The 3-Year Action Plan

Year 1 (Spring 2024): Intensive Catch-Up

  • Unclogging and cleaning of the stormwater catch basin
  • Reconstruction of the 8 m² alligator cracking area by excavation and replacement with hot mix HL3
  • Patching of all 11 potholes with hot mix asphalt
  • Full sealing of the 720 linear ft of cracks with hot-applied Crafco 522
  • Partial curb repair using a specialized bitumen-polymer product
  • Complete line painting of the parking lot (48 stalls + arrows + accessible parking zones)

Year 1 cost: $14,200 + taxes

Year 2 (Spring 2025): Stabilizing Maintenance

  • Full inspection with report to the board
  • Sealing of the 180 linear ft of new cracks that appeared (far fewer than the first year — a sign that water is no longer infiltrating)
  • Patching of 2 small potholes located at concrete-asphalt joints
  • Touch-up of curbs repaired the previous year

Year 2 cost: $2,850 + taxes

Year 3 (Spring 2026): Optimal Upkeep

  • Full inspection
  • Sealing of the 95 linear ft of new cracks (even fewer than the previous year)
  • No potholes to repair
  • Partial line painting refresh

Year 3 cost: $1,950 + taxes

The Measured Results

Metric Year 1 Year 2 Year 3
New cracks appeared (linear ft) 720 180 95
New potholes 11 (existing) 2 0
Alligator cracking (m²) 8 (reconstructed) 0 0
Intervention cost $14,200 $2,850 $1,950

Total cost over 3 years: $19,000 + taxes

Compare this to the full repaving scenario originally considered: $75,000–$85,000 + parking lot closure for 5–6 days + significant disruption for 48 resident families. The real savings for the condominium board amount to $56,000 to $66,000, or roughly $1,200–$1,400 per condominium owner.
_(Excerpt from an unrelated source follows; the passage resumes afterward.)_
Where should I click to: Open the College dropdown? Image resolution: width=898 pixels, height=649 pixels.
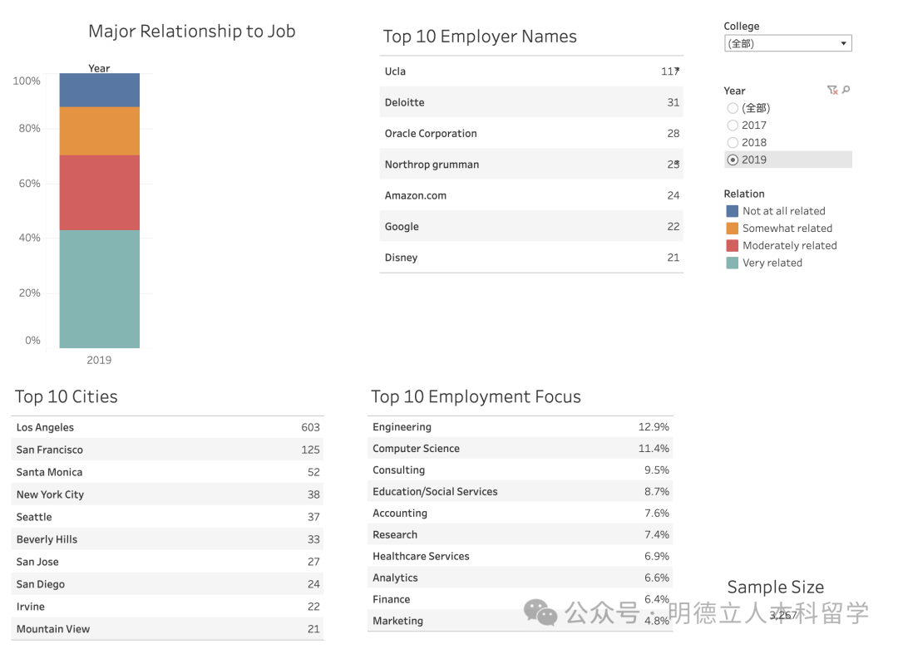[787, 43]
The Challenges Encountered (and How We Handled Them)

Challenge 1: Convincing the Board of Directors

The board was initially skeptical. A competing firm had recommended full repaving, presenting the visual condition of the pavement as unrecoverable. We had to present several documents to the board: comparative photographs from similar projects, 10-year cost analyses, and a technical assessment confirming that the subgrade remained sound (the true variable that determines whether a parking lot is salvageable or not). After two meetings, the board accepted our proposal.

Challenge 2: Minimizing Impact on Residents

The parking lot is essential for 48 families. We could not close more than 12 stalls simultaneously. We organized the Year 1 work in 4 single-day phases, treating sections of 12 stalls at a time and rotating the blocked zones. Each phase was communicated to residents 2 weeks in advance with notices posted in the building entrances.
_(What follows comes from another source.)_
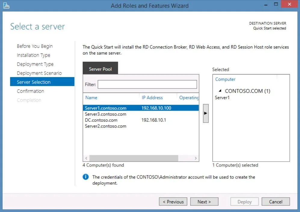Screen dimensions: 300x212
Task: Click the Filter input field
Action: (147, 84)

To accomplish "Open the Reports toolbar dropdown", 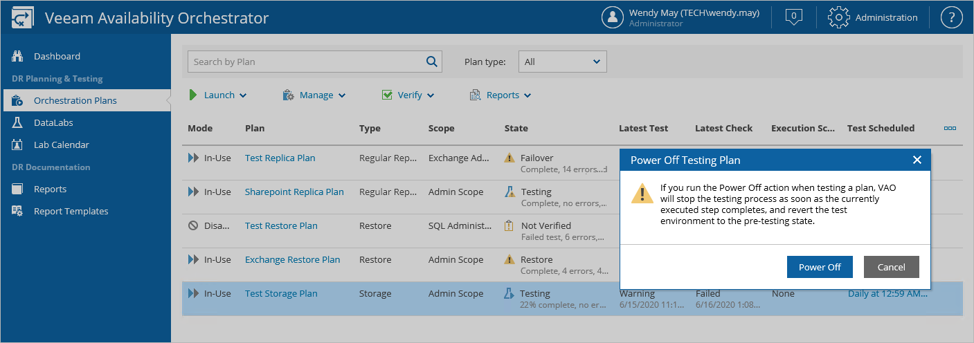I will click(x=500, y=95).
Challenge 3: Scepticism in Year 2

When the Year 2 invoice came in at $2,850 instead of the $14,200 from Year 1, some condominium owners suspected we had “cut corners” on the work or overcharged in Year 1. The board had to explain at the annual general meeting why this decrease was expected and positive: it is proof that preventive maintenance works.

Key Takeaways

Takeaway 1: A “Deteriorated” Pavement Is Not Necessarily a “Lost” One

The difference between a salvageable surface and one that truly requires full repaving lies in the subgrade, not the visible surface. An inspection by a qualified professional can often save tens of thousands of dollars.
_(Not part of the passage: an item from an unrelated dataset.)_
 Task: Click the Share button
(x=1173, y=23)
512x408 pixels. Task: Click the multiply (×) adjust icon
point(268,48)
Takeaway 2: The Rate of Intervention Decreases Quickly Over Time

On this condominium, Year 1 cost $14,200 (catch-up). Year 2 dropped to $2,850. Year 3 to $1,950. This is not an exception — it is the rule. A pavement that is regularly sealed becomes progressively easier and less expensive to maintain.

Takeaway 3: Communication with Residents Is Just as Important as the Technical Work

Half of our work with condominium boards involves documenting and communicating. Photographic reports, written explanations, budget projections — all of this is necessary so the board can defend its decisions before condominium owners.

Conclusion and Outlook for 2027

After 3 years of intensive programming, the condominium is now in routine maintenance mode. Our forecast for 2027–2029 is approximately $1,500 to $2,500 per year, including inspections and spot sealing. The parking lot should remain functional without major intervention for at least 10 additional years — a total horizon of 13–15 years from the start of our work.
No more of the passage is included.